Posted at 6:31 AM, Oct 31, 2014
and last updated 2014-10-31 06:31:22-04

Imagine if each time you wanted to take a $20 bill out of your wallet, you had to put a $5 bill through a paper shredder. That’s essentially what you’re doing when you pay ATM fees — you’re paying to access your own money, and it can add up to a lot of waste. People pay the fees in order to have fast cash (the national average is $2.77, according to the 2014 Bankrate Checking Survey), either because they don’t think fees are a big deal or they have no other choice, but they’re ridiculously easy to avoid.

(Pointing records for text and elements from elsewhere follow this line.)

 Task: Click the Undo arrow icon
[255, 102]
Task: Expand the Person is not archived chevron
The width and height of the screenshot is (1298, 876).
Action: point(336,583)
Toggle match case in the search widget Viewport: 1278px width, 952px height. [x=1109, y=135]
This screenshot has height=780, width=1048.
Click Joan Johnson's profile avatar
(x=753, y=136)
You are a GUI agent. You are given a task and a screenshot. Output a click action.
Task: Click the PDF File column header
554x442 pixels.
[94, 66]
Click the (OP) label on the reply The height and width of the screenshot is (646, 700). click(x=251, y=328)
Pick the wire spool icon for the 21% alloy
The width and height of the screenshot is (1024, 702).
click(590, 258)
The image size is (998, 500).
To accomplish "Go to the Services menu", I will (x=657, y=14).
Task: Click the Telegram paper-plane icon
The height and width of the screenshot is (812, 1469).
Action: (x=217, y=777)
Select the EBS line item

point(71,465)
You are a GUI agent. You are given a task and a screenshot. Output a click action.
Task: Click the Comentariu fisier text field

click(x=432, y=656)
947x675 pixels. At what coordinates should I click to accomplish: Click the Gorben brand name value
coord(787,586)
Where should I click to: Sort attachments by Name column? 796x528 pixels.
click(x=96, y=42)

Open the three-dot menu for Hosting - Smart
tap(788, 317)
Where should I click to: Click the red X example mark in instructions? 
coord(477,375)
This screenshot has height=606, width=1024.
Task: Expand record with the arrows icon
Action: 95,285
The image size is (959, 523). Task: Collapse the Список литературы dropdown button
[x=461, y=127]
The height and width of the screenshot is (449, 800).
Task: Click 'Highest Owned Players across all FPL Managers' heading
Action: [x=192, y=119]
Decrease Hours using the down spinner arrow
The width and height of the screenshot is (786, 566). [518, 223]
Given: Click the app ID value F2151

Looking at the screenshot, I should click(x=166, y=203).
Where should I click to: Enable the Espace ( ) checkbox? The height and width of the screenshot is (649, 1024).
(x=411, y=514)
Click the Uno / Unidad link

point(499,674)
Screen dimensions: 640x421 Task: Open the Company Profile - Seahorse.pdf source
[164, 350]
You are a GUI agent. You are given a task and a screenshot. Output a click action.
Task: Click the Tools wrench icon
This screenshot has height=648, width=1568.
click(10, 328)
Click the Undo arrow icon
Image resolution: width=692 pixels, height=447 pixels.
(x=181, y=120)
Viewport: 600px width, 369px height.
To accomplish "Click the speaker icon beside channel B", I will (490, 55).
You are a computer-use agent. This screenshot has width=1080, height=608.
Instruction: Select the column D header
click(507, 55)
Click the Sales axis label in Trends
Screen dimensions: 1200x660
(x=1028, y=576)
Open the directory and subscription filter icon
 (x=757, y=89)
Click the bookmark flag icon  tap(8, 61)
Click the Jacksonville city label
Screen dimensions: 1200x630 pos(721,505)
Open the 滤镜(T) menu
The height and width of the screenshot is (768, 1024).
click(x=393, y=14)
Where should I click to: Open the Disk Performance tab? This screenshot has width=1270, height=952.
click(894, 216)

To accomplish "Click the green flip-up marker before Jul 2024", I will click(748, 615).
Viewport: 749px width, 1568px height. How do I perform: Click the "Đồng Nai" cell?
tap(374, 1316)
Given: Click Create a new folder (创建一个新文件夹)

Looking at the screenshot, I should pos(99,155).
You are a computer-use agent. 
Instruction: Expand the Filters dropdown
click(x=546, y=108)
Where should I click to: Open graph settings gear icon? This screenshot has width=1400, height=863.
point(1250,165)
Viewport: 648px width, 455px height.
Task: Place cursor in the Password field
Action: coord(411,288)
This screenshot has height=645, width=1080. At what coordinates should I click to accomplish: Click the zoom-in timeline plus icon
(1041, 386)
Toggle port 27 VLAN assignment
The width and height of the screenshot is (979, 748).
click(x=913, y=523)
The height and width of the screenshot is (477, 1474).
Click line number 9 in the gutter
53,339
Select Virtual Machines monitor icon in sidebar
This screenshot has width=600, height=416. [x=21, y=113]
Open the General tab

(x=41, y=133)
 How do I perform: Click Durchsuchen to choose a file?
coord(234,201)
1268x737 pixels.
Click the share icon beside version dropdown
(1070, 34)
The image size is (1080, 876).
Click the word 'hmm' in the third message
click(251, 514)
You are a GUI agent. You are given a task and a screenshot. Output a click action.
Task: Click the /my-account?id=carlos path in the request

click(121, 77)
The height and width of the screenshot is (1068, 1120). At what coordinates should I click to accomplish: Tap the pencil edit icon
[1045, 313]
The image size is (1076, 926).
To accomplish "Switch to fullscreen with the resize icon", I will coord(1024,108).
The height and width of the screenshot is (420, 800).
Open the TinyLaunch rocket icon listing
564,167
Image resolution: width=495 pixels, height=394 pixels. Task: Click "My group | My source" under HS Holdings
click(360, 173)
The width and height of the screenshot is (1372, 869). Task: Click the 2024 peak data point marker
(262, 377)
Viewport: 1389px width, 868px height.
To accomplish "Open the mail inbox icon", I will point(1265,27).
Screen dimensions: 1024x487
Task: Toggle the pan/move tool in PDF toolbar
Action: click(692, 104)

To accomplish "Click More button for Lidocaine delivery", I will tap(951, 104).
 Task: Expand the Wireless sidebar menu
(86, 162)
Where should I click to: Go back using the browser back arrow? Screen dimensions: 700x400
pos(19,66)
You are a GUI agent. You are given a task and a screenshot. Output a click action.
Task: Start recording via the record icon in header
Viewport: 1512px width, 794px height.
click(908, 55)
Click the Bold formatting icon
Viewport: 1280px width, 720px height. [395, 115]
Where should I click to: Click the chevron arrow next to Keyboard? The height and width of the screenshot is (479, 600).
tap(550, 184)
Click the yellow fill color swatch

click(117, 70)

1. Use Your Phone to Find an ATM

The easiest way to avoid ATM fees is to use your bank’s ATMs, but it’s understandably tempting to not bother to look for a Chase when there’s a Bank of America right in front of you. With the rise in popularity of mobile banking, it’s likely your bank has a smartphone app with an ATM-finder function. Go forth and enjoy the money-saving wonders technology brings you. (Do you do business with a credit union? They often have free networks as well as apps to help you find them.)

Using an in-network ATM may not let you go fee-free, because there are two types of ATM fees: convenience fees and foreign fees. Your bank may charge you a foreign fee for using an ATM out of its network, and the ATM owner may charge you a fee for using its machine. Oftentimes, you’ll get hit by both fees, but you may see only one on your bank statement.

2. Get Cash Back

A lot of big-box stores allow you to use your debit card to get cash back at their registers. You can buy something small for $1 or $2, like a bottle of water, candy bar, pack of gum or lip balm, choose to pay with your debit card and select the cash back option, and you can get your cash without paying an ATM fee.

Yes, you’re still paying for something, quite possibly something you don’t need, but wouldn’t you rather pay $3 for snacks you can use than have nothing to show for the $3 you paid to get your money from an ATM? Don’t expect to get a lot of money, though. Many stores have limits on how much you can get at the register.

3. Make a Habit of Carrying Cash

If you feel like you’re constantly stuck in situations where you need cash and use a non-bank ATM to get it, consider going to the ATM or bank once a week and taking out $100. If you’re prepared, you won’t need to deal with ATM fees.

Make sure to work your ATM visits into your budget and you’re only taking out the amount of money you’ll need before your next trip to the bank. Know what’s at risk when you’re carrying a lot of cash: If someone steals your wallet, you’re never getting that cash back, but you aren’t necessarily liable for unauthorized credit card and debit card purchases.

4. Find a Bank That Doesn’t Charge Fees

Not all banks charge ATM fees, because not all banks have ATMs. It’s common for online banks and small credit unions to waive ATM fees because they can’t plant ATMs all around town for their customers’ convenience. Waiving fees is their way of offering a good customer experience, so if you can’t seem to avoid paying ATM fees, you may want to research banks that did away with them. Keep in mind you may still have to pay convenience fees charged by the ATM owner, so check with your financial services provider to make sure you understand their policies.

5. Know What’s in Your Wallet

Do you absolutely need cash right this second? Before you run to an ATM, find out if whoever you’re paying accepts credit or debit cards. If not, ask yourself if you absolutely need whatever you’re thinking of purchasing. Tack $3 extra onto the price — is it still worth it?